Between 2009 and 2015 alone, the government engaged tremendously in
international borrowing. This gesture was reflected in the country’s balance of
payments deficits. In spite of the enormous borrowing by the government, grants
received out of benevolence, and debts rescheduled as well as forgiven, the
nominal income per capita hasn’t shown any significant improvement. The country
average income per capita on a monthly basis for the recent years was about
USD130 dollars or thereabouts which was far below the $500 average income for
the poorest African countries. And presently, pitiably, the country cannot
boast of up to USD80 dollars as its monthly average income per capita.
Conspicuously, Nigeria has recently faced an unprecedented population
growth. Although the population is increasing at an alarming pace, its
purchasing power is not. Such phenomenon has two cogent and inevitable effects
on the economy. The first is that the rapid increase in population impoverishes
the country as a whole, hence making the accumulation of capital very
difficult. Secondly, the low purchasing power limits the internal market.
The major economic plight in a country like ours remains that the
government has not been accountable to the people. Thus, it can borrow as it
pleases, and the unsuspecting electorate would still foot the bills. We must
acknowledge that the government will continue to borrow as long as there are
interested lenders provided the fiscal policies of the country remain docile;
this is why suchlike policies are seriously yearning for restructuring.
Besides, there’s enormous politics involved in international lending.
Though the Nigeria’s government can invariably find its way as regards
assessing loans from either official or unofficial sources via the use of its
international connections or immunity, but for how long shall we continue to
depend on external borrowing?

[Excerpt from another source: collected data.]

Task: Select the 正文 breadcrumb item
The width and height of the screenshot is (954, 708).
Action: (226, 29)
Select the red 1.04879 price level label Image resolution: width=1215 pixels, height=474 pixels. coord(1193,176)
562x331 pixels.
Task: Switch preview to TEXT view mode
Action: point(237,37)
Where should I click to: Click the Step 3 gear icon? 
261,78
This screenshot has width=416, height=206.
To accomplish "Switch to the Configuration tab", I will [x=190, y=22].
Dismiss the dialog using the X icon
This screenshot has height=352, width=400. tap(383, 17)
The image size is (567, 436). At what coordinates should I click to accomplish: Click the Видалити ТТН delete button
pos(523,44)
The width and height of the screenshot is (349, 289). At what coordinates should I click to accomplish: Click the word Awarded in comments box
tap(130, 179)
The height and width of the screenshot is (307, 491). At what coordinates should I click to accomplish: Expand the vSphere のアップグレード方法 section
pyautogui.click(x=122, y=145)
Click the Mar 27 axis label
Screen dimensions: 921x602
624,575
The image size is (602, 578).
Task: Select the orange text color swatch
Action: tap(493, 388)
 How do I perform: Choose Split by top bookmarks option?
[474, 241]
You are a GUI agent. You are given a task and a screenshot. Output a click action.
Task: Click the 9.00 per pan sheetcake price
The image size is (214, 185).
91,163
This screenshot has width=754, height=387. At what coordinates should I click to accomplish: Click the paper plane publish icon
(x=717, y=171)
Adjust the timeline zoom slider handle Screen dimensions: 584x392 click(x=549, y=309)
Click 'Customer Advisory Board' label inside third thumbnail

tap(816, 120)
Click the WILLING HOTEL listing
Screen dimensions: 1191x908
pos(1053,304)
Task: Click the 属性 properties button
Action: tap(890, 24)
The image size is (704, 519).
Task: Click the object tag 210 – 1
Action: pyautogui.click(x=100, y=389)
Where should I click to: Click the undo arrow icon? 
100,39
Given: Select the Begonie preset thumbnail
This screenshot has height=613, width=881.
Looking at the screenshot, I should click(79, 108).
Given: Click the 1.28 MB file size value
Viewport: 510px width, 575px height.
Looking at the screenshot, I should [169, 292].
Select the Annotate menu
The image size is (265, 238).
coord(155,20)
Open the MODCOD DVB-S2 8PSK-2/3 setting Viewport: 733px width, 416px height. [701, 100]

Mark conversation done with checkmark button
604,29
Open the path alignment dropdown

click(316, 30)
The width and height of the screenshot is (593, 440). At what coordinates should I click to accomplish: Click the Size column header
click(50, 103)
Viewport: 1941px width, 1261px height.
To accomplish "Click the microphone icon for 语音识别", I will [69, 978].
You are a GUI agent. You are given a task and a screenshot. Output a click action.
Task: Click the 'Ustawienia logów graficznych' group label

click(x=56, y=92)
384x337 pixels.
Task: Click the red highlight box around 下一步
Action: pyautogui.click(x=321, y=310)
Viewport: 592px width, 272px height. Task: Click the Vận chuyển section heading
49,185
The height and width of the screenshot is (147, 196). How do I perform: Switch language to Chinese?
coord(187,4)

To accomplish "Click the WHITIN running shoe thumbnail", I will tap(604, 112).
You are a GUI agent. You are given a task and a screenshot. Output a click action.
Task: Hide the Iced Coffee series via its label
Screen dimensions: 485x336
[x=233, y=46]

This, among other paramount questions, is
required to be raised by any one or analyst who truly thinks good of this
country.
It would be recalled that during 1966-1974, or thereabouts, developing
nations were growing at a high rate simply because they were yet to be involved
in external borrowing or importation of goods and services. In view of this, their
annual average growth rate stood at 7%. But in order to meet their subsequent
population growth needs, many of them began to import heavily, particularly capital
goods, oil and foods; funnily enough, they are mostly involved in
export-oriented strategy as it’s presently witnessed in Nigeria in the oil
sector.
It’s not anymore news that the borrowing, especially external borrowing,
that is captured in the 2016 budget, which is not unusual in the Nigeria’s
budgeting pattern, has been generating a lot of ripples and mixed feelings in
various quarters thereby making several Nigerian analysts as well as social
commentators, both home and abroad, to be involved in series of fallacious
arguments, probably owing to partisanship, incompetence, quackery,
unpatriotism, ignorance, or what have you, as the case may be.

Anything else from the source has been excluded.